In his boyhood Andy was a figure in the local press. When he was 9, The Dayton Daily News described him in school holding a clipboard with his left foot while filling out a test sheet with his right foot. To answer a question posed by his teacher, he raised his leg.

“The blue-eyed youngster with the mischievous grin leads an active, happy life with the support of understanding parents who refuse to coddle him,” The Springfield News-Sun wrote in a profile when he was 7. While in a sandbox, he played with toy farm equipment using his feet.

“Growing up, there wasn’t anybody that could teach me anything because nobody knew anybody that was like me,” Detwiler said in one of his videos. “I pretty much taught myself everything.”

He graduated from West Liberty-Salem High School in 1988. In 1992 he showed up with a group of friends at the house of a girl named Corkey Wallace at 2 a.m. and shouted from her family’s front porch that he wanted to go on a date with her. They married in 1996.
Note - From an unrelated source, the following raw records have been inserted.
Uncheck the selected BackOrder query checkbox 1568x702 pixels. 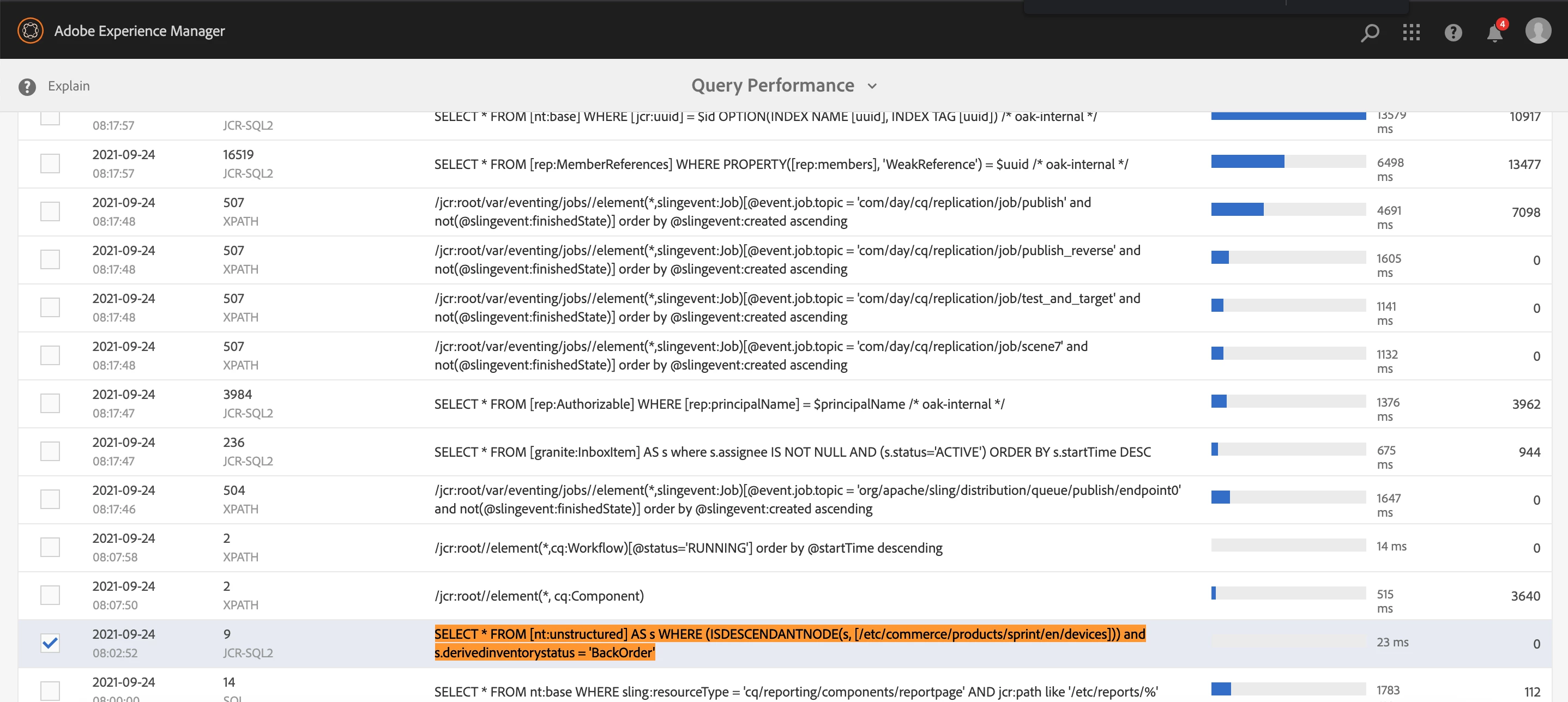pyautogui.click(x=50, y=643)
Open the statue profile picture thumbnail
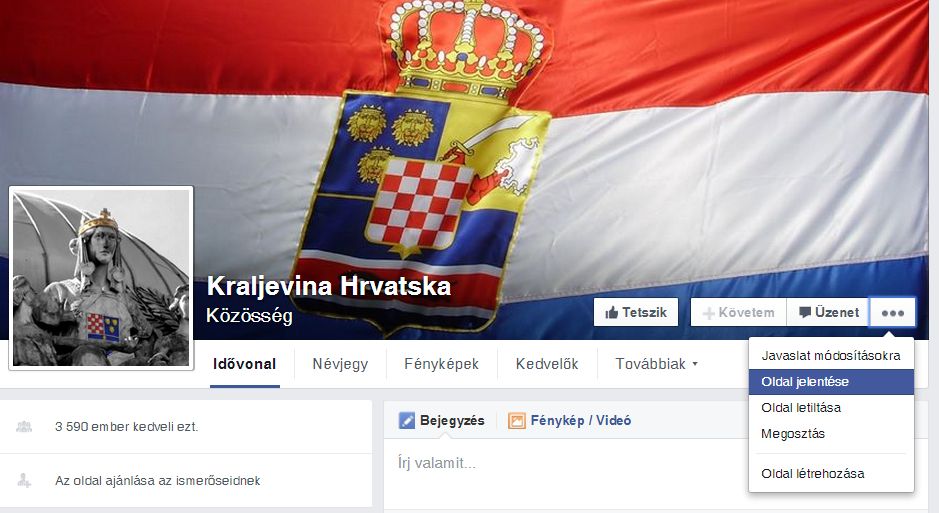 [x=101, y=278]
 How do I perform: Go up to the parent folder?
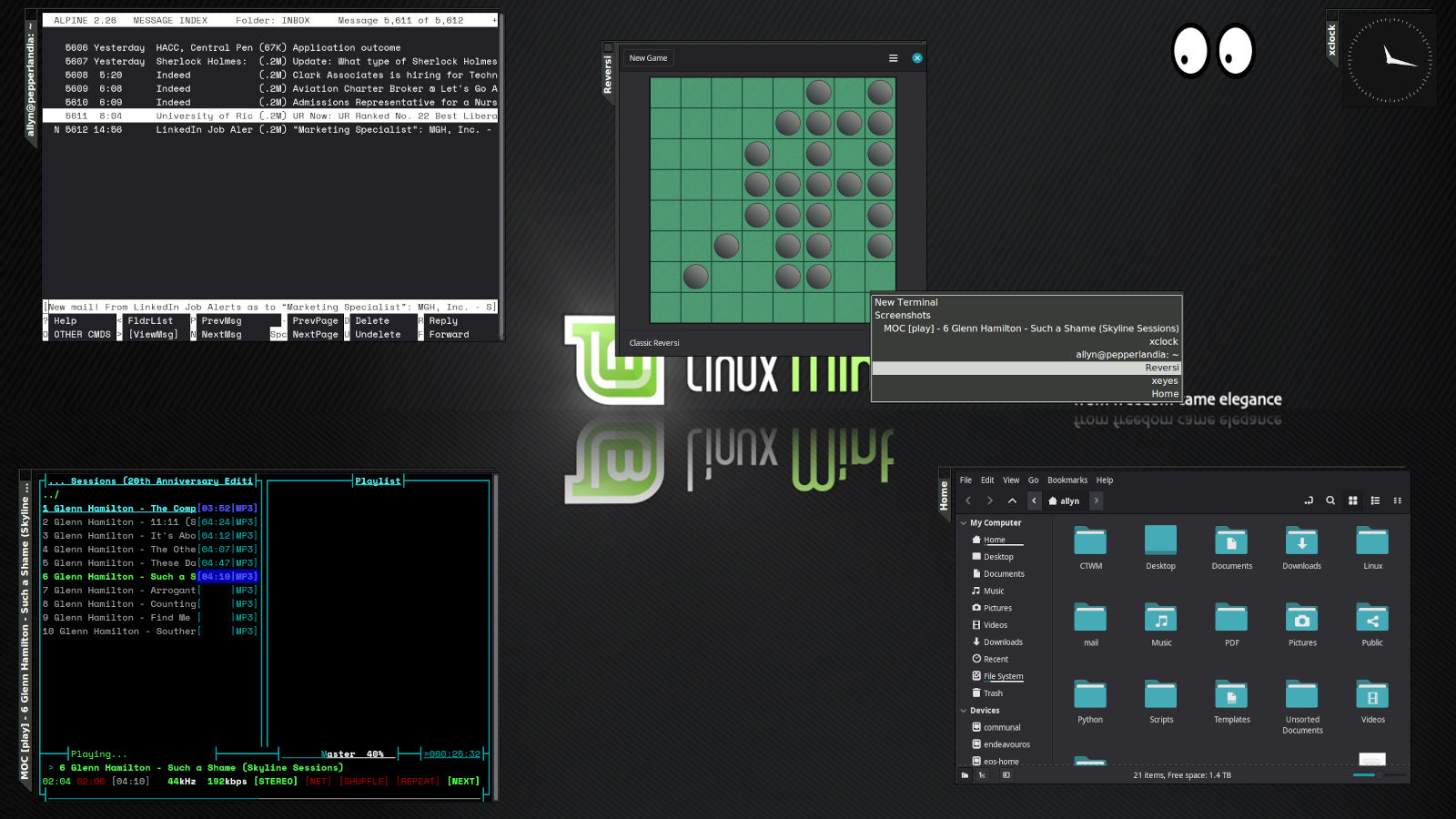pos(1012,500)
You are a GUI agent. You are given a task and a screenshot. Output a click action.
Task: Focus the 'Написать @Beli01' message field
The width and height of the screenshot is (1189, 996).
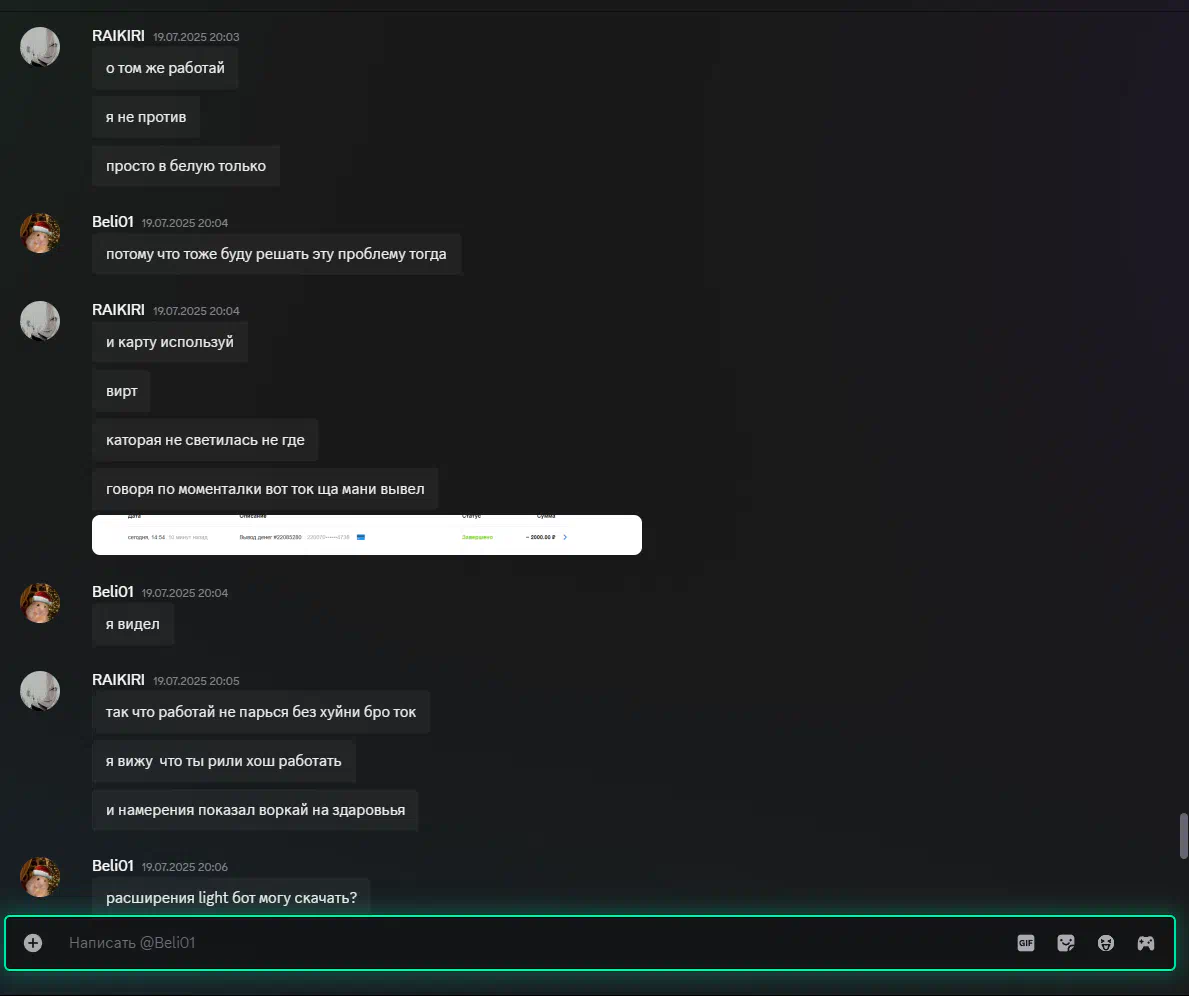pyautogui.click(x=531, y=943)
Detwiler first posted on YouTube in 2018 at the urging of his wife and daughter, initially with the hope of making a bit of extra money. As his channel grew in popularity, he started posting videos twice a week. He read every comment his videos received.

Detwiler also gained a reputation as a skilled chef, developing a chili recipe that was passed around West Liberty households.

In 2020, he began publicly discussing his cancer diagnosis. His last video went online Sept. 17, just four days before he died.

In addition to his parents, wife and daughter, he is survived by a sister, Kathy Jo Detwiler, and a brother, Matthew.

Detwiler’s ability to farm without the use of arms took a lifetime of practice, but it was also a testament to human adaptability. Something deep in him was rewired when he was 2.

He found the same trait in his daughter. When Kylie was old enough to stand up in her crib, Detwiler would lean down, and Kylie somehow knew to put her arm around her father’s neck, between his shoulder and his chin, so he could swing her across his body and carry her.